Google Buzz: Google kopiert das Beste von Twitter und FriendFeed, macht es mobil09.02.10

Es ist – das erlaube ich mir – nicht ungerechtfertigt zu sagen, dass Google bislang keine große Leuchte in Social Media-Dingen war (Ausnahme: YouTube). Orkut war ein Flop, ebenso der Microblogging-Dienst Jaiku und auch nach der anfänglichen Euphorie konnte die Rakete Google Wave nicht wirklich abheben. “Mein Gott, kauft doch endlich Twitter!”, war deshalb die erste Reaktion, als die Meldung die Runde machte, Google würde mit einer hauseigenen Lösungen ins Networking einsteigen.

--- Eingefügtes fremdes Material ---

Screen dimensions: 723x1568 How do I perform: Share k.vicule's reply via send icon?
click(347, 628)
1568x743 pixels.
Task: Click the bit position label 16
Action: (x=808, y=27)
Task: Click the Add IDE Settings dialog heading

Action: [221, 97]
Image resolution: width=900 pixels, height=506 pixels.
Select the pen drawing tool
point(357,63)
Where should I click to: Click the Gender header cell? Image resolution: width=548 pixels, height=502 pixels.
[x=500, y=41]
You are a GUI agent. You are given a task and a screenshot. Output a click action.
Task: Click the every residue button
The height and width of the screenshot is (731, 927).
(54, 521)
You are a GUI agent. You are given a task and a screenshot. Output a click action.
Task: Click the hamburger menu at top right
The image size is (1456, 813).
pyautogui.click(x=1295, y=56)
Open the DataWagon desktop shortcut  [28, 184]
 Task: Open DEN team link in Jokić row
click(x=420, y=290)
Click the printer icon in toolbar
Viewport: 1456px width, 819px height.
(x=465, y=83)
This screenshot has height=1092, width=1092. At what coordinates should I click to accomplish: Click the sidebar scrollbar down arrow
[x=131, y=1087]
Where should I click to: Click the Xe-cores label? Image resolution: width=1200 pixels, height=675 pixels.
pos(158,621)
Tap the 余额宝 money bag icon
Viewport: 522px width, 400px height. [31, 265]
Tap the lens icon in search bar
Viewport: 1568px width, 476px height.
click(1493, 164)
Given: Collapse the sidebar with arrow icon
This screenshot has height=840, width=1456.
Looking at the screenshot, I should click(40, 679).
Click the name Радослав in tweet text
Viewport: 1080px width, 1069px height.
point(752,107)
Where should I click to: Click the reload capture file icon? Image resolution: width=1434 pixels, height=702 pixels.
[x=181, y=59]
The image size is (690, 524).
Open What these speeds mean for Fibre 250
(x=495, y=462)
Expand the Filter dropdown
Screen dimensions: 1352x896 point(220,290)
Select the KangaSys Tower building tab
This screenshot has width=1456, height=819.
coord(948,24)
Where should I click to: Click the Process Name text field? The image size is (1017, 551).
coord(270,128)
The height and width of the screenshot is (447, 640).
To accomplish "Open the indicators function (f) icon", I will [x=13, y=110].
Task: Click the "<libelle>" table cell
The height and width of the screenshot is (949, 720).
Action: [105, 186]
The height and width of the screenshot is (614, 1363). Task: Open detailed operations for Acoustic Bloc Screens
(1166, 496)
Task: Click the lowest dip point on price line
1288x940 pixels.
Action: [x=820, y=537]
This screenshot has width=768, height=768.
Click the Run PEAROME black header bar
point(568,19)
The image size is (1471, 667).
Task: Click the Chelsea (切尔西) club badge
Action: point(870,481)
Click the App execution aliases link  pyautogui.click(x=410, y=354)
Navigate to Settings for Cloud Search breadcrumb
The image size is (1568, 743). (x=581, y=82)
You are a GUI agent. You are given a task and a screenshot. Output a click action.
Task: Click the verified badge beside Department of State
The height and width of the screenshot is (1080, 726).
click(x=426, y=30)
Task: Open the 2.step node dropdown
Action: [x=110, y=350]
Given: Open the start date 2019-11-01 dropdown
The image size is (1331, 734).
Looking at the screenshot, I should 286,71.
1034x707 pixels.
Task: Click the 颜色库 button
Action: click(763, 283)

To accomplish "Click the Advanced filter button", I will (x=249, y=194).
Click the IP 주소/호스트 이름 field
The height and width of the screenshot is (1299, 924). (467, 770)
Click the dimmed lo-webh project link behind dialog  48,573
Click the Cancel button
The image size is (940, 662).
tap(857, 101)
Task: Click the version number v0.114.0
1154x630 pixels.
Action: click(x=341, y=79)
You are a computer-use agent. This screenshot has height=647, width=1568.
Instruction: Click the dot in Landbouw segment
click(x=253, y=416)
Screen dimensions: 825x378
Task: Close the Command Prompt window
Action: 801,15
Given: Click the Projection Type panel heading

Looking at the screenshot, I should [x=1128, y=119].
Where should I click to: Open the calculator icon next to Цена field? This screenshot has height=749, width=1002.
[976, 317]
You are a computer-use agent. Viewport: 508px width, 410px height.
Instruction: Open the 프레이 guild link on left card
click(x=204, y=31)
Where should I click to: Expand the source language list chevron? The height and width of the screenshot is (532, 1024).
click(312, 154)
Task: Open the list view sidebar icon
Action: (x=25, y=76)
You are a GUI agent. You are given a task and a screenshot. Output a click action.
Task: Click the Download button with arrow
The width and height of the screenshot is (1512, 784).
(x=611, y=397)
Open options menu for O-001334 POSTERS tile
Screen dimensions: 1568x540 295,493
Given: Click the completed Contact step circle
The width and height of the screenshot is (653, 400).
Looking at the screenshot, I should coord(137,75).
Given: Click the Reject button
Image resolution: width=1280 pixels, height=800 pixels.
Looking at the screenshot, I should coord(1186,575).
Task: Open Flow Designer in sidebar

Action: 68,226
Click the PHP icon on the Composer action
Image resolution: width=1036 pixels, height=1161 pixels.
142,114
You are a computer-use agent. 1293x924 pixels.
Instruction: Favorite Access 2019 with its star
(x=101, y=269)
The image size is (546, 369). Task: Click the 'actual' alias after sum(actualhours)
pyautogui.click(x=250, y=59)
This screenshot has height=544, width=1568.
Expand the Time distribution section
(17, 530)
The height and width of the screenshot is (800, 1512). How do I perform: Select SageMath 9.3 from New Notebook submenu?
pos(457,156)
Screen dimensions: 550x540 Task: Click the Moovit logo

Doch Google hatte andere Pläne. Anstatt sich ein bereits vorhandenes Produkt einzuverleiben, macht die Suchmaschine es lieber selber – “besser” möchte man fast sagen. Dazu wurde heute Gmail weiter aufgebohrt: Der Online-Dienst beinhaltete von Anfang an Mail-Fähigkeiten, dann kam der Chat hinzu, dann der Videochat – und nun kommt Buzz oben drauf. Um einen neuen Eingang in die Welt der sozialen Netzwerke zu finden, hat sich Google die Rosinen aus dem bereits am Markt Vorhandenen gepickt. In erster Linie zählen dazu unzweifelhaft Twitter, FriendFeed und Facebook – ein Vorwurf, den sich Google allerdings verbittet. Buzz wurde mit fünf Features ausgestattet, die direkt in der Gmail-Mailbox Anwendung finden. Hier die Funktionen im Einzelnen: (weiterlesen…)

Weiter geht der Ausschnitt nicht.